The widow of a slain Hampshire police officer broke into tears Thursday when a defense lawyer questioned her about the memory loss she said she suffered after her husband was shot to death.
In questioning that drew an angry response from Norma Jean Sears, the lawyer for murder defendant John Carroccia repeatedly asked why she couldn’t remember details of the night her husband, Sgt. Gregory Sears, was killed.
“You took my memory from me for three weeks,” she said to the lawyer, Stephen Komie. “I can’t remember anything. I can’t even remember my husband’s funeral. You took that from me.”
Carroccia, 51, is on trial in the Kane County Courthouse in Geneva, accused of gunning down Sears, his lifelong friend, on June 1, 2000. The officer’s body was found near his parked squad car in a Hampshire industrial park.
The defense called Sears, 51, as a witness in an attempt to portray her as a more likely suspect, pointing out that she benefited financially from her husband’s death, receiving $250,000 in benefits.
Sears testified that she filed for personal bankruptcy in Florida in 1997. The case was settled in July 1999, a few months before she moved to Illinois to marry Gregory Sears, she said.
Soft-spoken and polite throughout most of her 2 1/2 hours of testimony, Sears shouted at Komie when he reminded her of a steak dinner she had with friends in Elgin after the slaying. During the dinner she talked about the 1996 death of her previous husband, Gary Rahilly, Komie said.
“Do you recall telling them you murdered your former husband?” he asked Sears, who for the most part sat calmly on the witness stand with her hands folded.
“How dare you,” she shouted. “He died of cancer.”
As Komie pressed for details about the night Gregory Sears died, she wept quietly and wiped her eyes with tissues.
She told jurors she lost her memory after returning to Florida about three weeks after the slaying and doesn’t remember that period or the night her husband was shot.
“I’m sorry, sir,” she said over and over to Komie’s questions. “I don’t remember anything about that night.”
Sears said her memory loss was caused by “the constant harassment, constant reading of negative articles in the paper, living behind locked doors, the windows are still nailed shut. It just took its toll, and I couldn’t take it anymore.”

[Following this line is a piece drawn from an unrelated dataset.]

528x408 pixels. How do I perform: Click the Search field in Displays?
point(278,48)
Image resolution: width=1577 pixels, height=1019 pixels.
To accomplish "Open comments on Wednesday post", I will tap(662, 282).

She also blamed Komie, saying he sent investigators to interview her about the slaying.
Komie showed Sears a copy of two wills she had signed, including one that left her everything and was found in her husband’s squad car the night he was killed.
She told jurors that she didn’t remember signing them that night.
Komie asked Sears why she made 121 phone calls to a male friend in Florida in the two months before her husband was slain, including 12 calls the day he died.
“My husband and I called him and he called us because he was managing our property in Florida,” she testified. “But that many calls, I can’t say that is true.”
Sears initially pointed police to Carroccia as the suspect because of a falling-out between the two men. She said she didn’t remember any interviews with police the night of the slaying or implicating Carroccia.
Questioned by the prosecutor, Sears said she was unaware that money was available to her as a widow of a slain police officer.
“Were you even aware you could receive this money?” asked Assistant Kane County State’s Atty. Robert Berlin.
“No,” she said. “It was a very big surprise.”
After the slaying, Hampshire Police Chief Tom Atchison told her about the benefits and asked her to fill out the forms, she testified.